Completed 1/5/2015, Reviewed 1/11/2015
The more SF I read, the more likely I am to reread a book. “American Gods” was an easy candidate for several reasons. One, I needed to complete my reviews of Hugo winners, and I read it before I was writing reviews. Two, it took me too long to read it the first time and I got lost in it a couple of time. Since my first read of it around 2005, my reading commitment, and therefore my comprehension, has gotten a lot better. Three, having had a lot more exposure to non-Greek and Roman mythology through my fantasy readings and personal experiences, I’ve found myself more intrigued by the premise of the book: a war between the ancient gods and the gods of modern technology and society.
It’s tough to pin down a favorite part of the book. It’s simply masterful in every way.
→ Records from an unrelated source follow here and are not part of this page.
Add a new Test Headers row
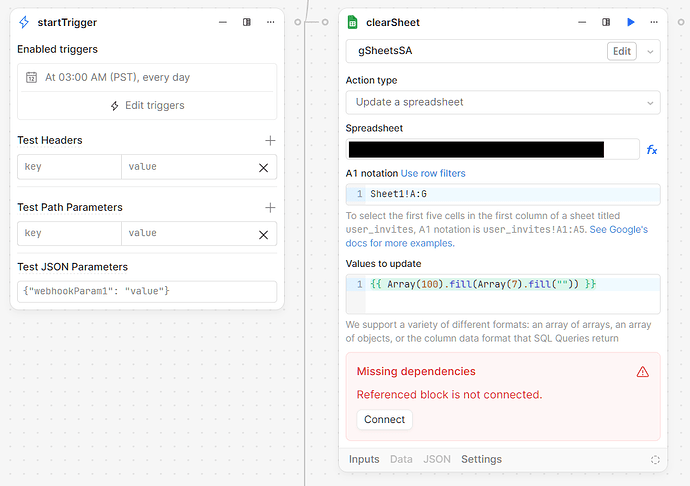The height and width of the screenshot is (486, 690). coord(269,141)
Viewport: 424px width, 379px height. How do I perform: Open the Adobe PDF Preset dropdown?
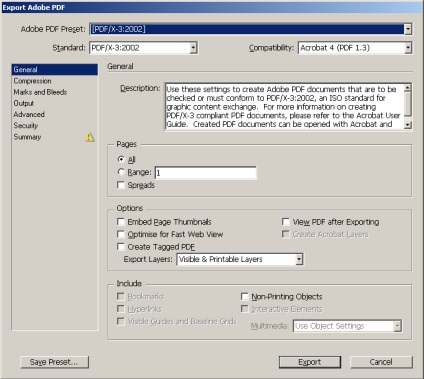[408, 29]
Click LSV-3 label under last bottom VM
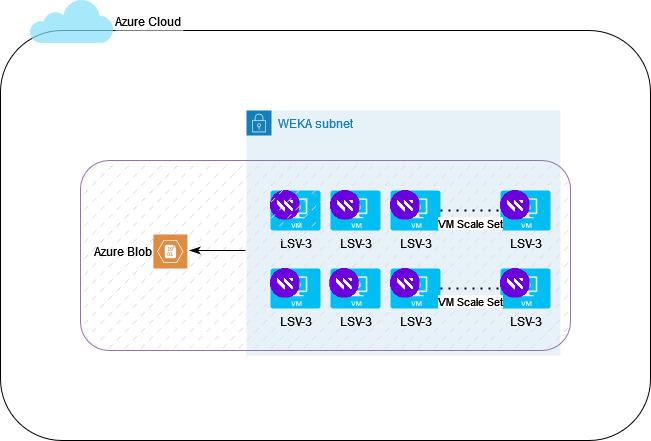651x441 pixels. pos(526,322)
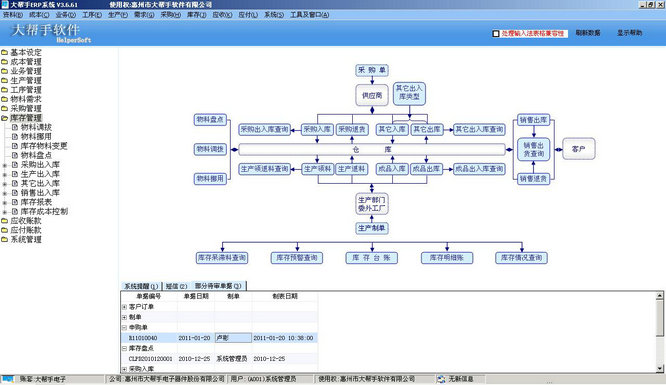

Shadow, themain character, is easy to identify with. Down on his luck, barely hanging on to sanity, he’s just coasting along, doing what he needs to do to survive. That happens to be being an assistant to a Norse god, who he seems much more like a mob boss than a deity. Shadow is constantly put into precarious situations, but has a dark guardian angel in the animated corpse of his deceased wife. She’s sort of an anti-deus ex machina device. If you’re going to have a deus ex machina, this is the way to do it.
He travels the Midwest meeting other gods, all of whom are old and barely making it in the modern world themselves. As Oden’s sidekick, his mission is to help convince these others to join Oden in a battle for their survival. And of course, there’s the modern gods, like TV, trains, and cars, who are bent on getting Shadow to side with them. In a particularly fun scene, as he begins nodding off in a hotel room with the TV on, Lucy Ricardo, not Lucille Ball, engages him in a conversation in the middle of an episode of “I Love Lucy” and attempts to seduce him.
Throughout the story, we get snippets of how some of the ancient gods came to the New World, as it was settled by the Old World, often supplanting the gods of the earlier inhabitants. Shadow’s meetings and these interludes help create a very believable world of the odd and supernatural, reminiscent of the feel of some of Clive Barker’s disturbing settings, though less horrifying. And through all this, there’s even a mystery of the disappearance of young girl from a sleepy Midwest town, which at first seems extraneous, but turns comes full circle at the end of the book.
As complex as the plot is, it never feels complicated. Gaiman is an amazing writer and storyteller. He writes prose that doesn’t seem like prose. It’s literary without being stuffy. The plot and the action move the story like a suspenseful pop novel, but the prose creates a mood and effect that leaves the reader stunned and breathless.
It’s difficult to write more details about “American Gods” that doesn’t reveal the climactic denouement and the shocking twist. Even having read it once before, I was surprised at how effective it was on my second read. While I didn’t have some life changing emotional response to this book, I found it truly wondrous. When I finished it, I understood why so many people have read this book over and over, because I wanted to immediately reread it again. “American Gods” is simply magical. Little wonder that it was nominated for and won so many awards. Five out of five stars.